Your task: In how many lines of the data does the word "width" appear? Give the number by itself.

Records supplied:
####################
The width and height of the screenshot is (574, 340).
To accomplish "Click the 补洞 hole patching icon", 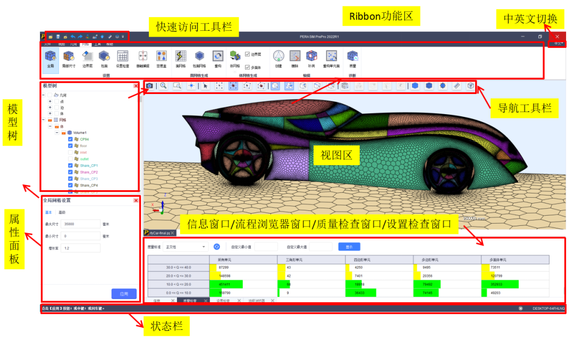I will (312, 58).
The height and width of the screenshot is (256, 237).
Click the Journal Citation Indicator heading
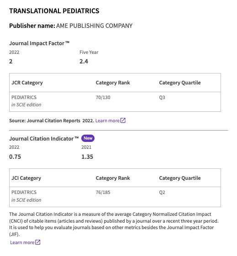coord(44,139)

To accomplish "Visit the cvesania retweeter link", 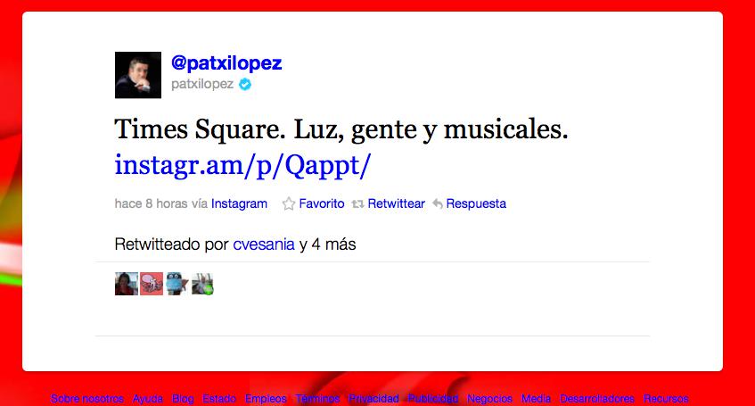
####################
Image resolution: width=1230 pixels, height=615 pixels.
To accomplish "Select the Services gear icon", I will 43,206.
####################
The completed task: 3